On November 3, 2009, Lieutenant Governor John Garamendi resigned to take a seat in Congress. On the November 23, 2009, episode of The Jay Leno Show, Governor Arnold Schwarzenegger announced that he was nominating Maldonado as lieutenant governor. Schwarzenegger cited Maldonado's "bipartisanship and postpartisanship...He makes decisions based on what's best for the people rather than what's best for the party. He has helped us, many times, pass a budget, which was very important. And he comes from an immigrant family..."

Maldonado needed to be confirmed by a majority vote of the State Senate and a majority vote of the State Assembly within 90 days of the nomination in order to take office as lieutenant governor. In a statement released by the Governor's office, Schwarzenegger called Maldonado a "true partner" and cited his willingness "to reach across the partisan divide" and "commitment to creating a transparent, accountable government" in California.

=== Tenure ===
On February 11, 2010, Maldonado was confirmed as lieutenant governor by the state Senate by a 26-7 vote. However, his nomination was not approved by the State Assembly. Needing 41 votes (in the 80-seat Assembly) for confirmation in the lower chamber, he received 37 votes in favor, with 35 votes against.

Based upon the vote in the Legislature, Governor Schwarzenegger considered having Maldonado sworn into office, which may have set up a legal battle with Democrats. Instead, Schwarzenegger resubmitted the nomination of Maldonado on February 17. Maldonado received confirmation from the Assembly on April 22, 2010 by a 53-21 vote and from the Senate on April 26, 2010 by a 25-7 vote. He was sworn in as Lieutenant Governor on April 27, 2010.

=== 2010 election ===

Maldonado ran for the Republican nomination for the office in June and won with 43.4% of the vote. Maldonado was defeated on November 2, 2010 by Democratic San Francisco Mayor Gavin Newsom.

== Career since 2010 ==
=== 2012 congressional campaign ===

In 2011, Maldonado announced his intention to challenge U.S. Representative Lois Capps, a Democrat, for her seat in the U.S. House of Representatives in the 2012 elections.

Maldonado was defeated by Capps in the election by a 55.2% to 44.8% margin.

=== 2014 run for governor ===

On May 20, 2013, Maldonado announced he would run as a Republican in California’s 2014 gubernatorial election.

On June 28, 2013, Maldonado came out in support of the Supreme Court's ruling that cleared the way for same-sex marriage in California, and said that same-sex couples should be afforded the same rights and protections as heterosexual couples. Although Maldonado had supported Proposition 8 in 2008, he reversed his position in 2011 when a cousin revealed that he was gay. He also said his four children helped change his position.

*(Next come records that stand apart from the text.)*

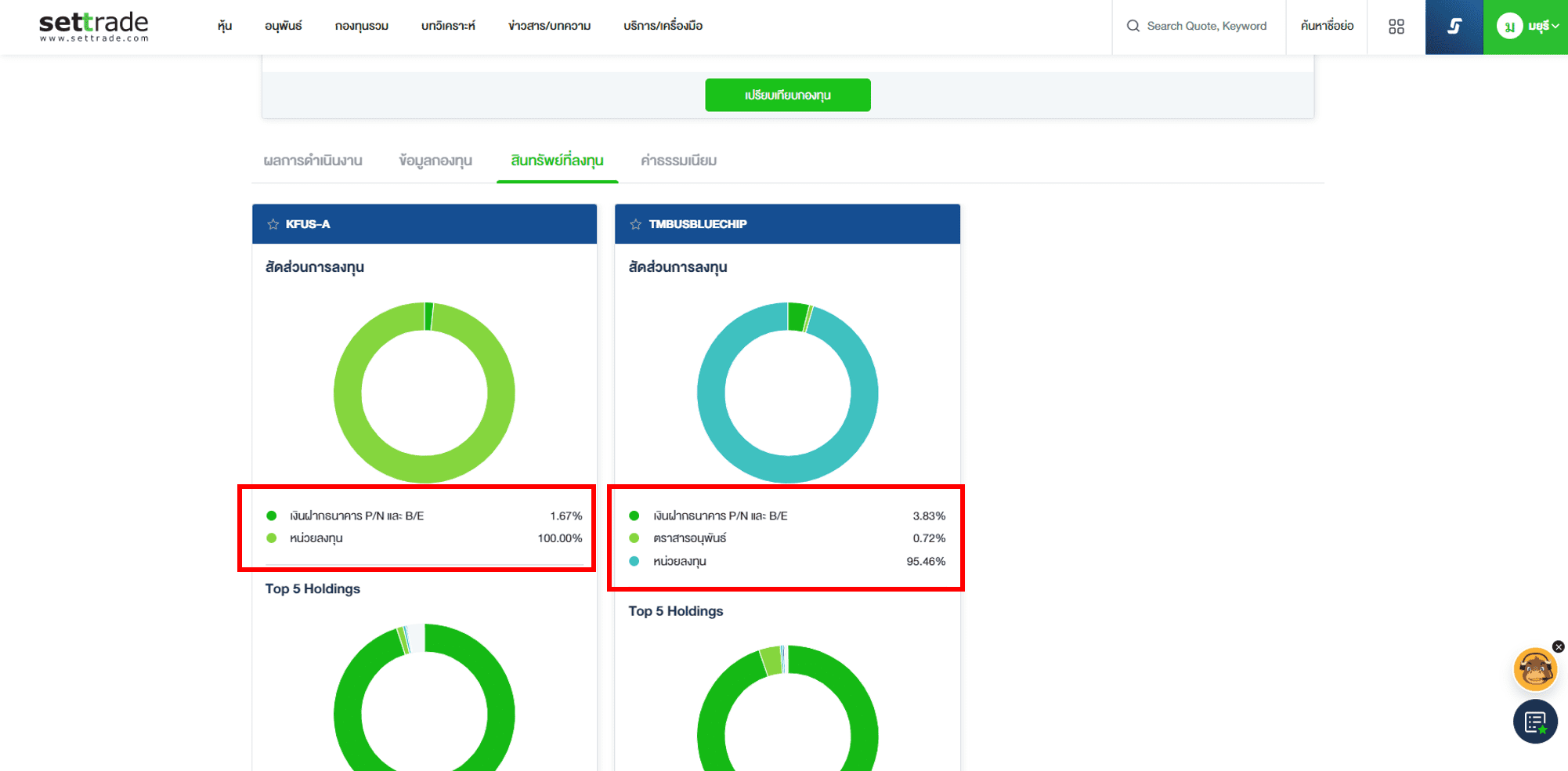Open the กองทุนรวม menu
The image size is (1568, 771).
pos(361,26)
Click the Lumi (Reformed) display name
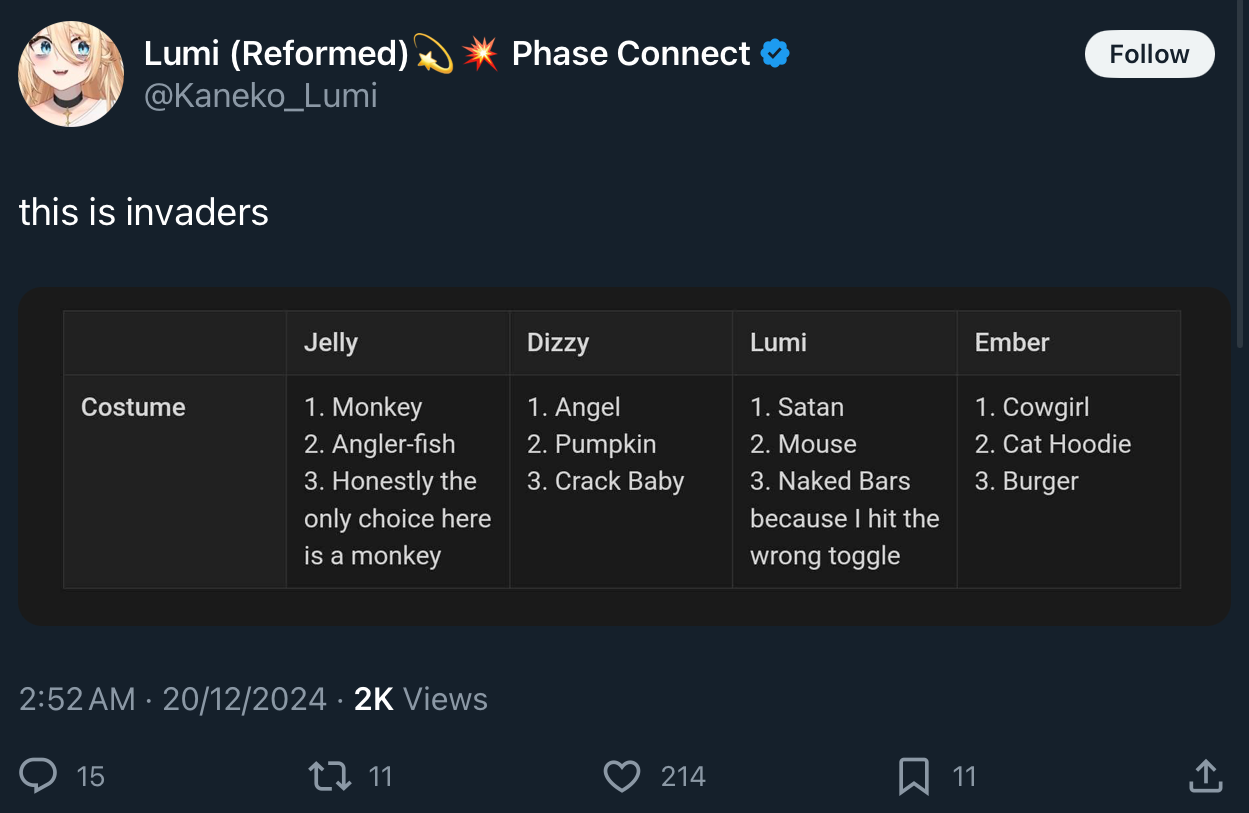 277,53
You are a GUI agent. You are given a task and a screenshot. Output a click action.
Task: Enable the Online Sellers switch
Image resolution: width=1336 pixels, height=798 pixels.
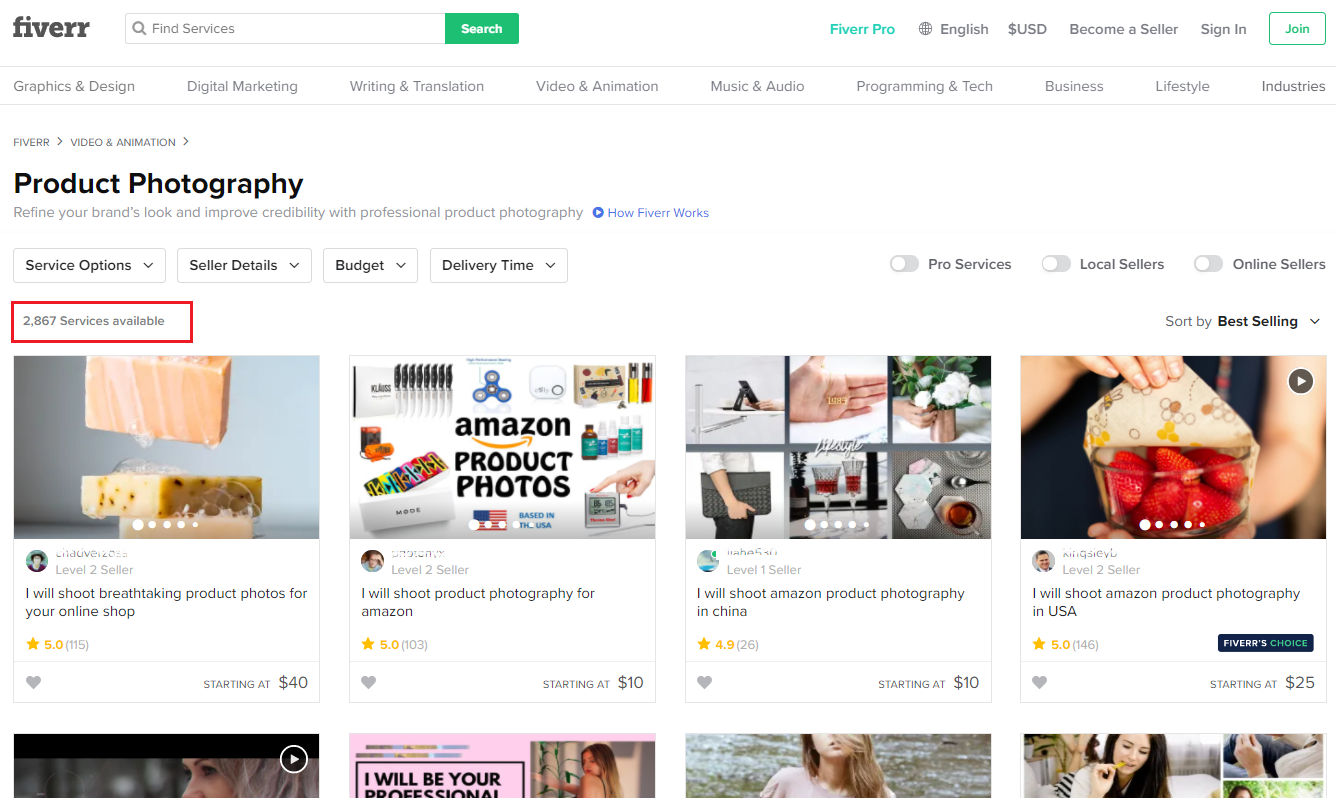(x=1208, y=263)
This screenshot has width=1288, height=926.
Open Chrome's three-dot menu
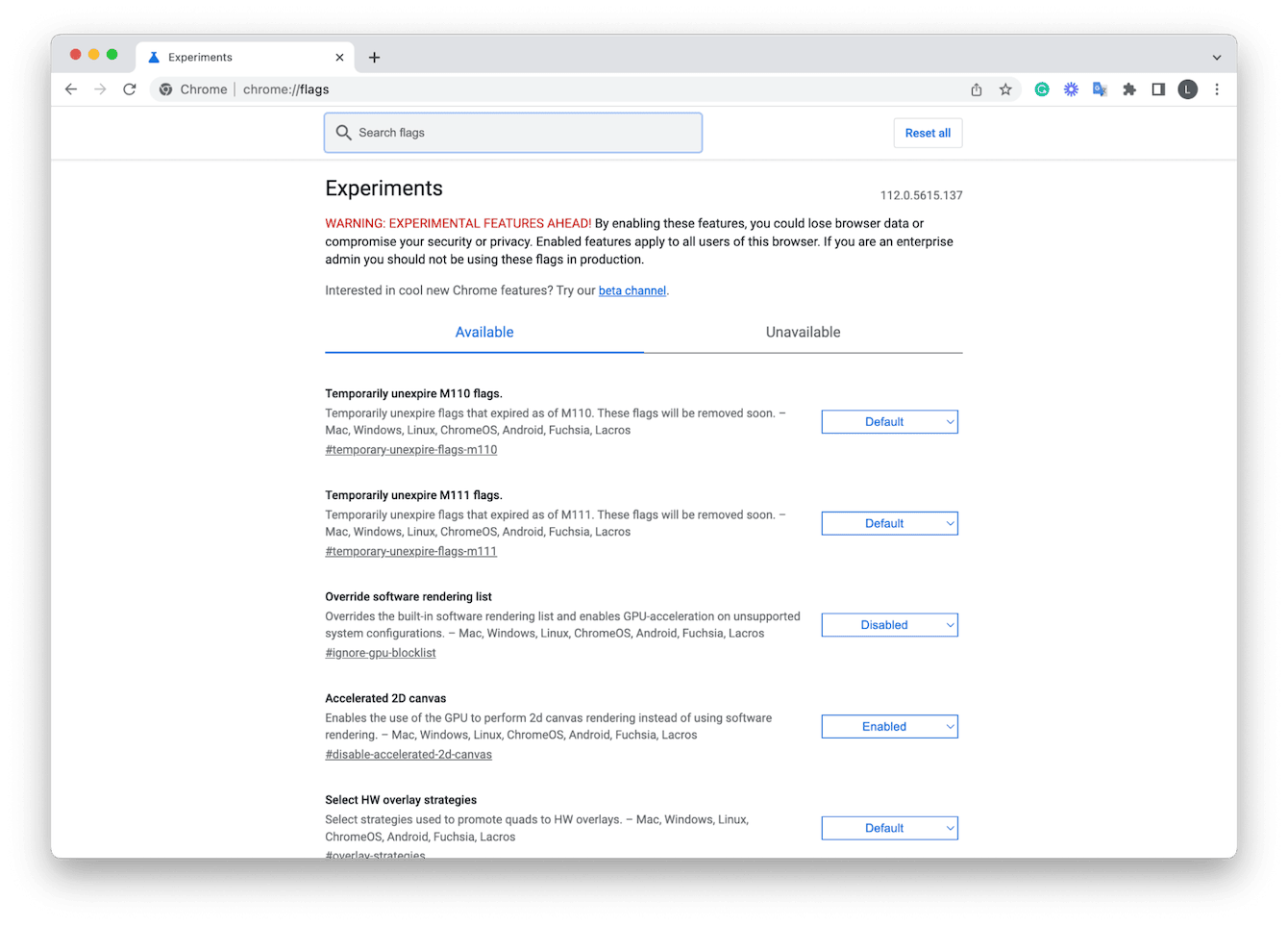point(1217,89)
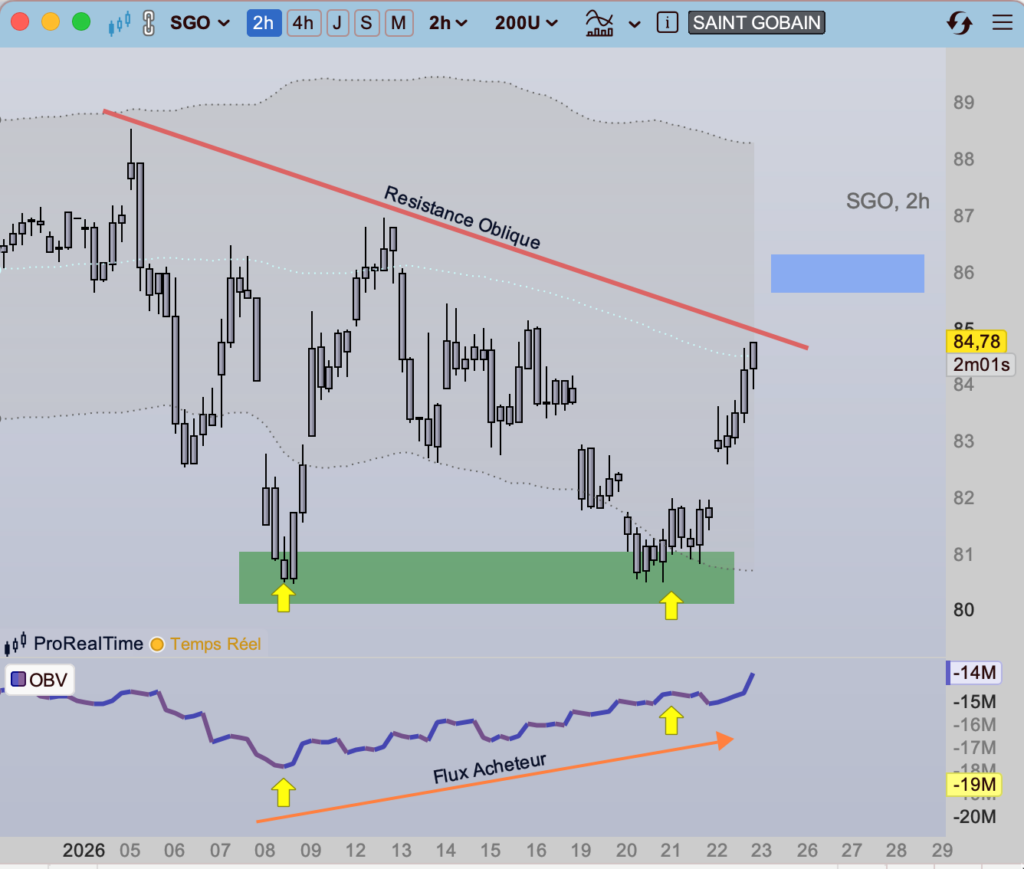Expand the arrow next to indicators icon
Screen dimensions: 1024x869
click(635, 23)
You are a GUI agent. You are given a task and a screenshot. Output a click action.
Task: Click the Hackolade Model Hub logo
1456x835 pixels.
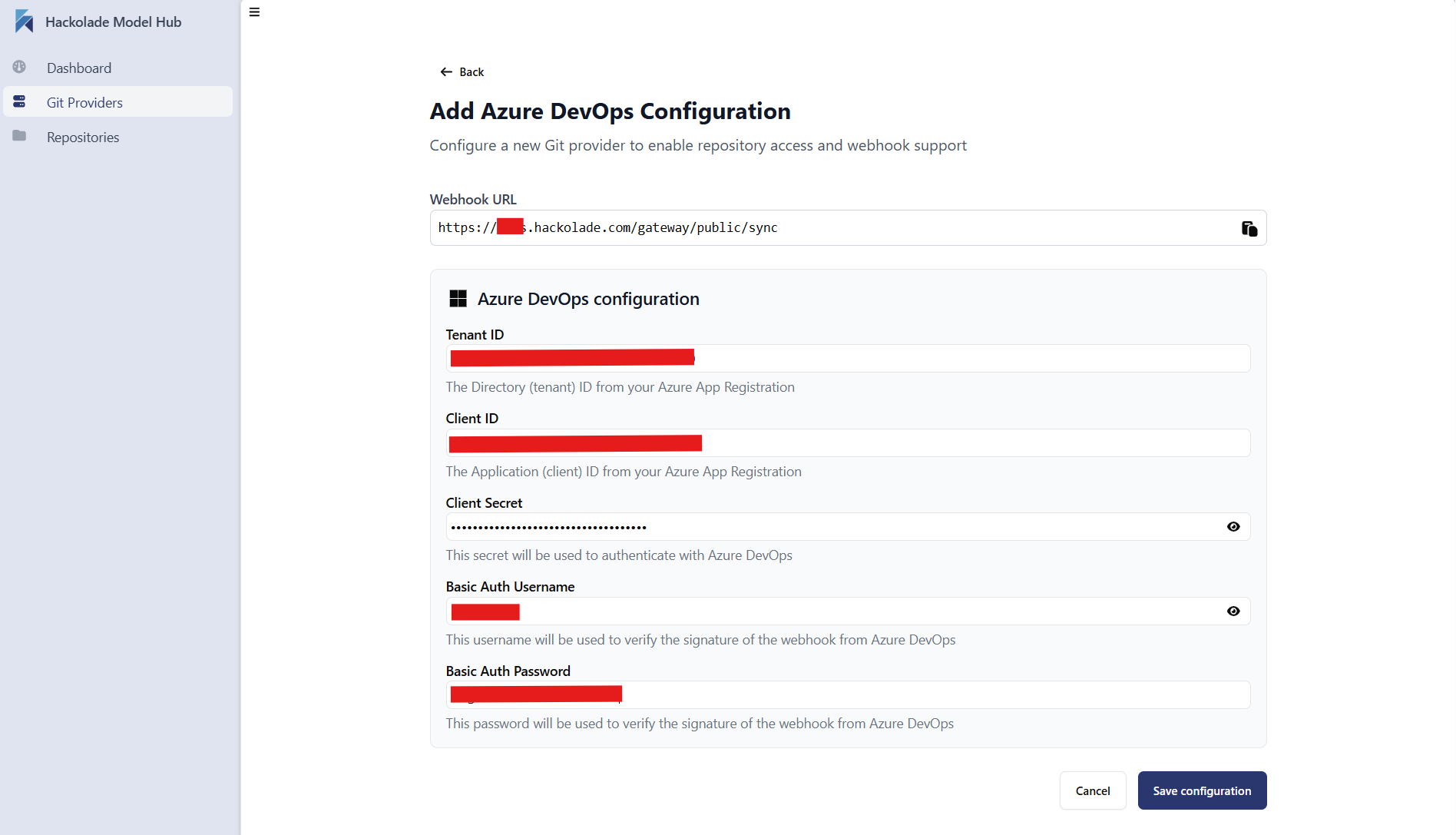[97, 22]
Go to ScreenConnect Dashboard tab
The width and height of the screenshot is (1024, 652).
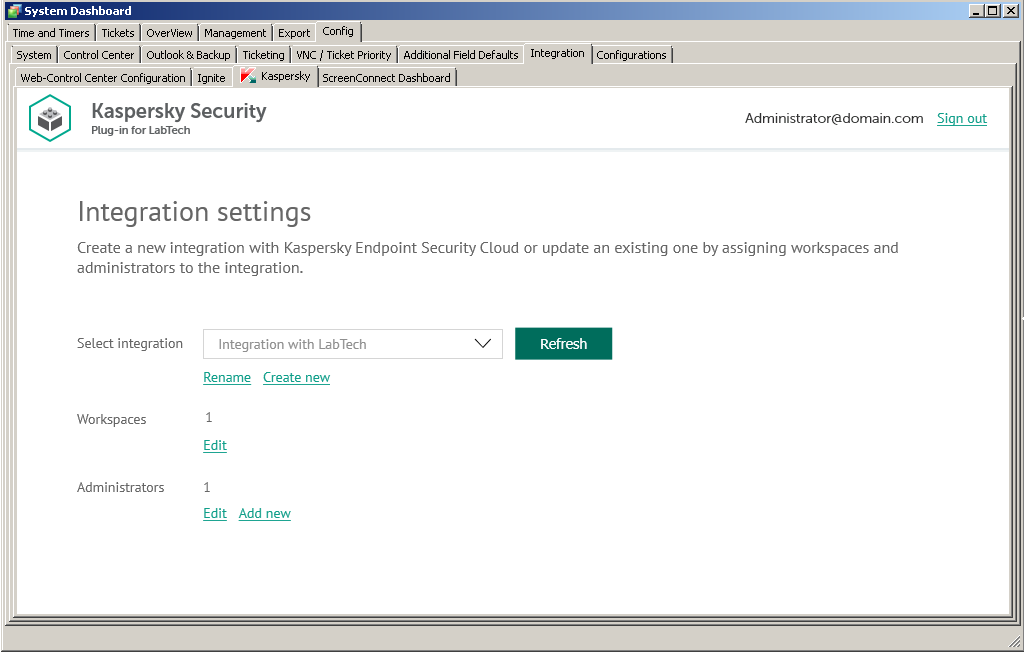coord(387,78)
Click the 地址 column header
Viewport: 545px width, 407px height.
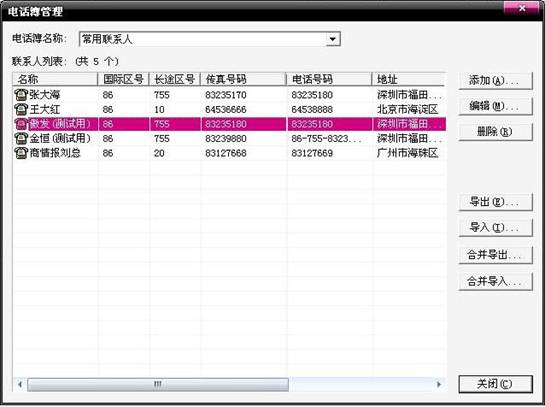409,79
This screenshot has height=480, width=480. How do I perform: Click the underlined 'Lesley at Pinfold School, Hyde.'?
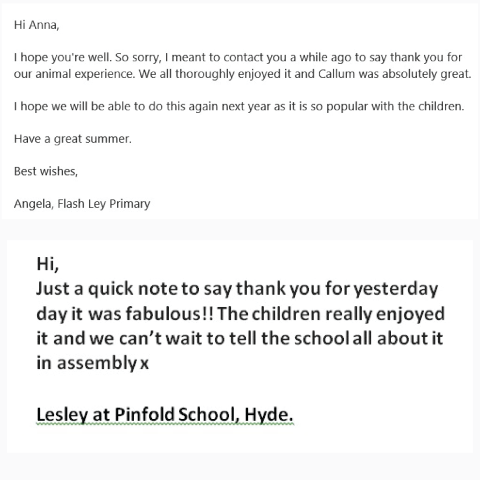[x=165, y=415]
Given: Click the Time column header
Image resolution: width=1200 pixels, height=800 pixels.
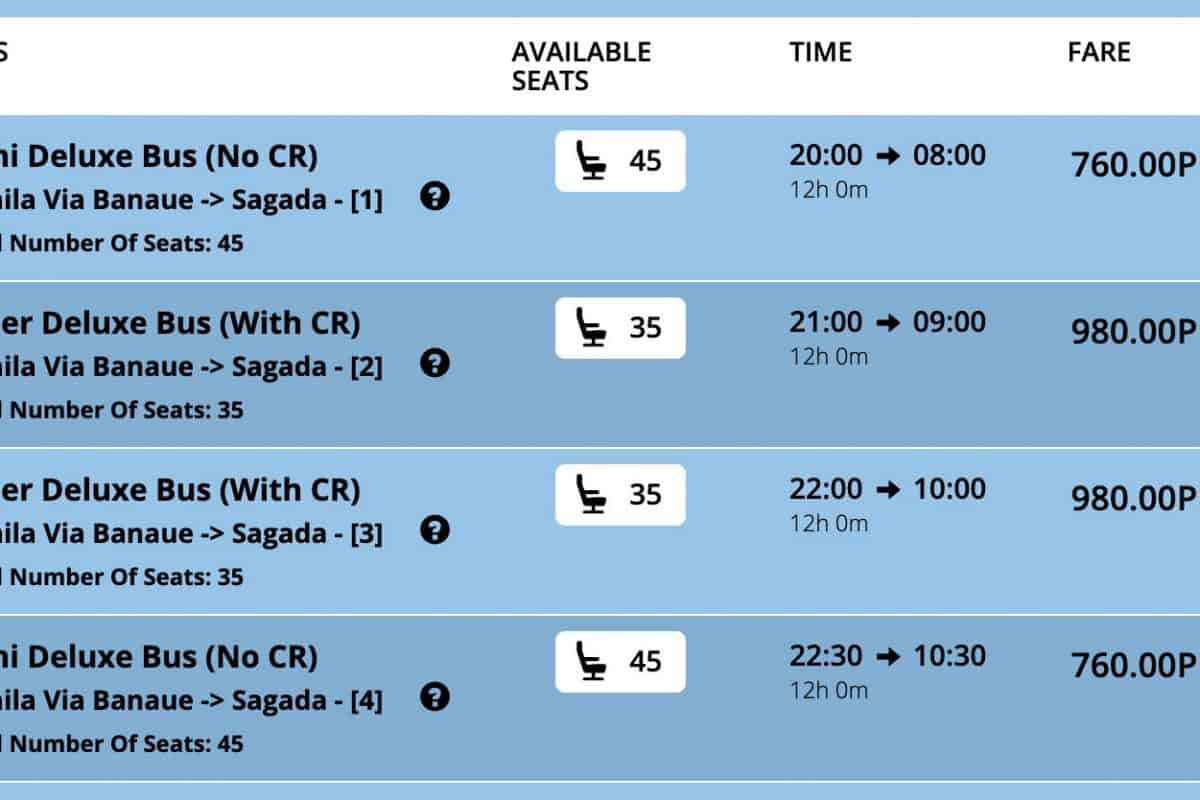Looking at the screenshot, I should pos(820,52).
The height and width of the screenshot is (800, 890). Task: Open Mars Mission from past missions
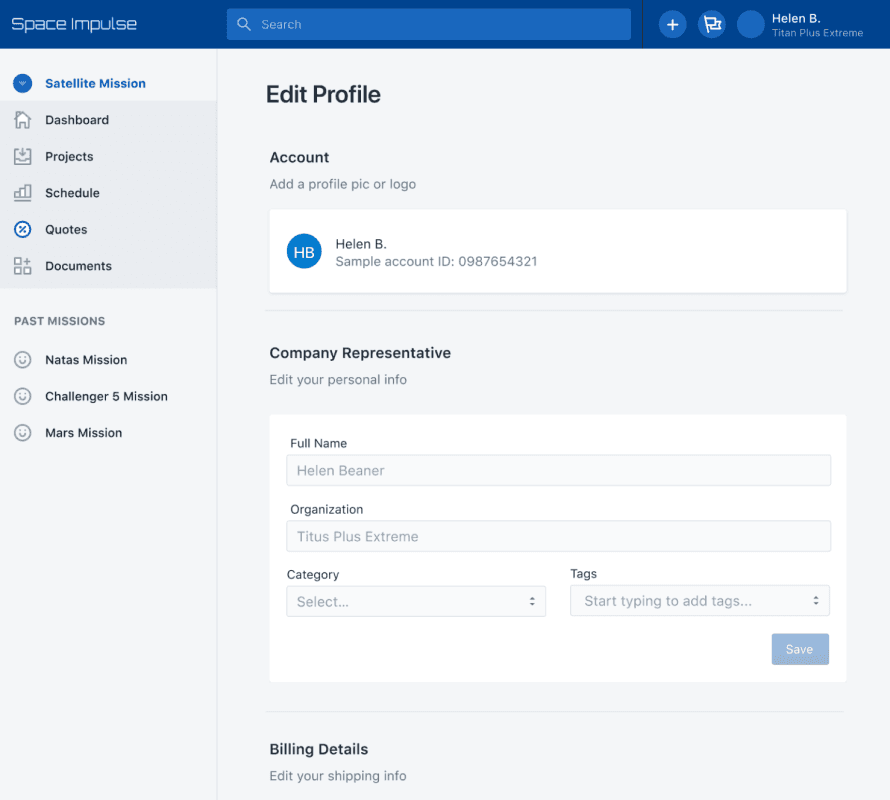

Maldonado withdrew from the race on January 16, 2014. His campaign was beset by problems: he accused Governor Brown of things that occurred years before he was elected, he struggled to raise money, his campaign's senior staff left in September 2013, and his campaign failed to gain traction after the entry of fellow Republicans Tim Donnelly and Neel Kashkari into the race. In announcing his withdrawal, Maldonado said: "Now is not my time... I know it's cliché to say I am not running so I can spend more time with my family. Everybody says that. But the truth is, that is, a major factor in my decision today. I have missed some birthdays, family holidays and even anniversaries. From this day forward [my wife] now controls my schedule."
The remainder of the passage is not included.